Several lines of evidence have shown upregulation of eNOS activation by hypoxia (37). This study produced the same results. The only direct protein-protein interaction demonstrated in vivo between caveolin-1 and a non-homologous protein is with eNOS. Studies have demonstrated that caveolin-1 functions as an endogenous negative regulator of eNOS activity (38–41). Binding of eNOS to caveolin-1 often leads to its inactivation (42). Our results demonstrated that apigenin promoted eNOS protein expression in HUVECs after HR, suggesting the involvement of eNOS in angiogenesis after HR injury. Furthermore, our data showed an increase in the protein expression of eNOS after caveolin-1 silencing, which is supported by a previous study (43). They showed that caveolin-1 deficiency induced the activation of eNOS and the generation of NO. It is important that eNOS is downregulated when cells are treated with apigenin. We believe that upon treatment with apigenin after caveolin-1 silencing, caveolin-1 was upregulated by apigenin, which bound to eNOS and inhibited its activity. Activation of eNOS promoted caveolin-1 phosphorylation and eNOS/caveolin-1 binding, creating an inhibitive feedback loop for eNOS (44). Nevertheless, our data suggest that caveolin-1 modulated angiogenesis of HUVECs after HR in part through its negative regulation of eNOS activity. Therefore, apigenin may promote angiogenesis through the caveolin-1/eNOS pathway.

Although apigenin treatment enhanced angiogenesis of HUVECs via caveolin-1 after HR, other studies showed that apigenin is a natural chemopreventive agent with clear anti-angiogenic effects in tumors (45,46). Tong et al (47) showed that 50 µM apigenin affected ultraviolet B-induced cutaneous proliferation and angiogenesis. In the present study, we examined the viability of HUVECs treated with various concentrations of apigenin after HR. The results showed that ≥50 µM apigenin had a cytotoxic effect, but had protective effects on cells at lower concentrations. Therefore, we speculate that the effects were dose-dependent in these assays. Furthermore, the effects of apigenin may be different in various tissues and cell types.

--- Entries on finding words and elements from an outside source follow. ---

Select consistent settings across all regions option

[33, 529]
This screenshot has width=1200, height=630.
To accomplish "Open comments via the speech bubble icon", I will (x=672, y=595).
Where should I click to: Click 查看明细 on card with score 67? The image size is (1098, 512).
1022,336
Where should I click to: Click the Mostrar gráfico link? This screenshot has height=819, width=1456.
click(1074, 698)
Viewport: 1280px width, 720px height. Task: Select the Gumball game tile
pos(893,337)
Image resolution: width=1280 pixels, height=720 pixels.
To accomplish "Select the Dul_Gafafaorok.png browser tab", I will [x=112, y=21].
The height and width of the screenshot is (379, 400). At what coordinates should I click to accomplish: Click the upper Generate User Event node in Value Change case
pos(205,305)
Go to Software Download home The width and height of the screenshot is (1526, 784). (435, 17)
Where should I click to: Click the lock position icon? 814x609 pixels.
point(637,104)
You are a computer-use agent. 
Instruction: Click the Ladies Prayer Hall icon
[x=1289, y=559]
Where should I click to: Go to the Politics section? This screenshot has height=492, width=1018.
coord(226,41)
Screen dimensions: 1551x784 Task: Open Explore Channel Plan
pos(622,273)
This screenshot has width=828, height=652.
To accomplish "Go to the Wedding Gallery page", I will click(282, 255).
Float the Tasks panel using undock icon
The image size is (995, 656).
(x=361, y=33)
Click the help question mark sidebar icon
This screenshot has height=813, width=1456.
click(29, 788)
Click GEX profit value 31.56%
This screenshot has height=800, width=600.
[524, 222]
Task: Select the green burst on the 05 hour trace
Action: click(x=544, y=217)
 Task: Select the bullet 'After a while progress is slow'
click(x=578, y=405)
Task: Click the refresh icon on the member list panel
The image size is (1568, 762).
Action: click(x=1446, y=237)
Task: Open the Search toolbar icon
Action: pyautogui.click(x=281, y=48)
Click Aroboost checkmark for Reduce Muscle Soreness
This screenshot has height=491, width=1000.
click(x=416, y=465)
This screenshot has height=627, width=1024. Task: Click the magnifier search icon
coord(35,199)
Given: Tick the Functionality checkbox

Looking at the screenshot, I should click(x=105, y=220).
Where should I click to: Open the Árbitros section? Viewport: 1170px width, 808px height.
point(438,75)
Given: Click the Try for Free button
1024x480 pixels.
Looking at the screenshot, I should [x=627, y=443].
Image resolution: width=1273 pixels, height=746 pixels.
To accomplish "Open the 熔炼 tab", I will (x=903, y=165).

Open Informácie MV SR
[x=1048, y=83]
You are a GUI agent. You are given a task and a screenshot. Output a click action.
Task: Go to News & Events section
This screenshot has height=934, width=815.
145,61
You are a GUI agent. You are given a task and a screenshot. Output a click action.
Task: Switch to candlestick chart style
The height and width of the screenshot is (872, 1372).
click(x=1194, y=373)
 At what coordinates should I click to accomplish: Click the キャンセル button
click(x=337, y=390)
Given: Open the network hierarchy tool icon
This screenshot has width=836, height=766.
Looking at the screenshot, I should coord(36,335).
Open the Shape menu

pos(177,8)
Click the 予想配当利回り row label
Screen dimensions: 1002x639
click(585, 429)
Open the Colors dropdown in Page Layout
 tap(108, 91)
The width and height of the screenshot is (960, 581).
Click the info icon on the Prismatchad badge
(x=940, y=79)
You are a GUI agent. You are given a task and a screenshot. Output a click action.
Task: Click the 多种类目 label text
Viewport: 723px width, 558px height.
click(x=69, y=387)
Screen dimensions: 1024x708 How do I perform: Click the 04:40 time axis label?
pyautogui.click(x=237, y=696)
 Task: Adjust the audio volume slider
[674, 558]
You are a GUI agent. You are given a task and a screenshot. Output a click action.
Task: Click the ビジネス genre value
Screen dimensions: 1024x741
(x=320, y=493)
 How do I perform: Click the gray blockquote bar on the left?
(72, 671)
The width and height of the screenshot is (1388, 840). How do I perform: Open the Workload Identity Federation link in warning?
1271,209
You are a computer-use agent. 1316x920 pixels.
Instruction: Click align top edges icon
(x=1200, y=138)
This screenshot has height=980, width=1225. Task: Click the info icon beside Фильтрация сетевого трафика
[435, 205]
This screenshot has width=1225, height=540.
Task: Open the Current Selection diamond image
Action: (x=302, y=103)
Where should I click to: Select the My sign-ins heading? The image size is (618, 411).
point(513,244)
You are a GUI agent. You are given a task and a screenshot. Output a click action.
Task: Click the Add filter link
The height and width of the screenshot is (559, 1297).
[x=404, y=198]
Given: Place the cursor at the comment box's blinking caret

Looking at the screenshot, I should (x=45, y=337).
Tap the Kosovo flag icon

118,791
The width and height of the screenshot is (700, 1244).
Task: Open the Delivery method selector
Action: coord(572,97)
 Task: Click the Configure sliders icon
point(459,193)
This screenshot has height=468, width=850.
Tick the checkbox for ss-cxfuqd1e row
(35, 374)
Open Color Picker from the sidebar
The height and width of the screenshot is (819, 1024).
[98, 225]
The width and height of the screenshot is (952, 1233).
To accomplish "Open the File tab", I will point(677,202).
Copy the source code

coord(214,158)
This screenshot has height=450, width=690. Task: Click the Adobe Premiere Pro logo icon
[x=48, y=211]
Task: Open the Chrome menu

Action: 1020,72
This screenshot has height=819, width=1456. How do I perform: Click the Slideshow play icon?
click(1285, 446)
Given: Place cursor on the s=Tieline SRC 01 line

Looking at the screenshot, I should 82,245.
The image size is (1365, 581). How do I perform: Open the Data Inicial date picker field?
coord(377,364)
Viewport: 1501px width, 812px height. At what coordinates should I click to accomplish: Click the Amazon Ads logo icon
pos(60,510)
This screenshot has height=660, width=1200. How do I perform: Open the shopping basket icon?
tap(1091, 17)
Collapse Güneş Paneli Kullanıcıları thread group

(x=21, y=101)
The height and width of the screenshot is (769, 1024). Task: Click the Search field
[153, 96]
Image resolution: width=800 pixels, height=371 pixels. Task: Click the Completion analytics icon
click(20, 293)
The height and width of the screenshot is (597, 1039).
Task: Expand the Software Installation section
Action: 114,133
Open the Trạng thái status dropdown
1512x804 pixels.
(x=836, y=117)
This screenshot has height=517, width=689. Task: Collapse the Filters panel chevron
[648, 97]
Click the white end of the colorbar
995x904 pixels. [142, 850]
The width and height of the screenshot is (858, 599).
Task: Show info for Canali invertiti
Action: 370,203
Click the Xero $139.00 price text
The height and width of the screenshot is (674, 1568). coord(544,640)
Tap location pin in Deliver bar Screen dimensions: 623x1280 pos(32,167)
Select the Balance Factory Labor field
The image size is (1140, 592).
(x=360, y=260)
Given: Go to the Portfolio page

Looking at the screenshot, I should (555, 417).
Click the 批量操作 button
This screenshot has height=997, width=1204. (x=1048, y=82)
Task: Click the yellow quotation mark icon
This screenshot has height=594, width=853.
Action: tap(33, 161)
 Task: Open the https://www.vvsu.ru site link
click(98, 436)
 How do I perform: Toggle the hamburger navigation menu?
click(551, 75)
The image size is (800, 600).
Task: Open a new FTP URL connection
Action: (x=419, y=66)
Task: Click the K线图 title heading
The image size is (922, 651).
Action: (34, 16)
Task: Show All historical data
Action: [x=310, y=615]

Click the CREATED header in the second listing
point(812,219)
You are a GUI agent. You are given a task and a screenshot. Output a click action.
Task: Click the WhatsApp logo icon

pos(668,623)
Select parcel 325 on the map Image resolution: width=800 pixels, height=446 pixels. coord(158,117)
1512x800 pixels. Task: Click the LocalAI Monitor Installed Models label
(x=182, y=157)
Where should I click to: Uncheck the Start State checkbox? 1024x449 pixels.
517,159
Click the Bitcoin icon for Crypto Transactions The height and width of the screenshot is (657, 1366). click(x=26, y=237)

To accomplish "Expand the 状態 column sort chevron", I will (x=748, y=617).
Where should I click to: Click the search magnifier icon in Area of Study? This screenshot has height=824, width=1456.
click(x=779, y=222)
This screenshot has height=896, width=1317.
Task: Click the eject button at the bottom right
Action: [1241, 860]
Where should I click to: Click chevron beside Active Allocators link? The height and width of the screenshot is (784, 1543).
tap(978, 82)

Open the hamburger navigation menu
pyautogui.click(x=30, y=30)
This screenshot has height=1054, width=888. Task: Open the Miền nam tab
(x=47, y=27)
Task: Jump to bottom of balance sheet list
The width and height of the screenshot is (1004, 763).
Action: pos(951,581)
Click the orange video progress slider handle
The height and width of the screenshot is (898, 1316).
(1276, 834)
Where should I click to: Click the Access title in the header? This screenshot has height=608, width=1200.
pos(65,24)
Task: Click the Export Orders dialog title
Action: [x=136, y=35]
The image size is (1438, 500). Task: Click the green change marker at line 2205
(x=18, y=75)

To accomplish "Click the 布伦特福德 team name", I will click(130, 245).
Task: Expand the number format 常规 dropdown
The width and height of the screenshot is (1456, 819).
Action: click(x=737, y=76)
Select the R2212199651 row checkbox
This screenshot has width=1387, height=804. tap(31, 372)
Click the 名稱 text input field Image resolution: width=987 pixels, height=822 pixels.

Taken together, our findings suggest that apigenin may be a novel agent to promote angiogenesis after HR injury. However, there are several important caveats to consider. Although our data provide cellular and pharmacological proof of principle for apigenin in endothelial cell angiogenesis, in vitro endothelial cell cultures may not recapitulate similar changes occurring in primary cultures or stroke models in vivo. Therefore, the pro-angiogenic utility of apigenin as a potential stroke recovery therapy should be explored in future studies.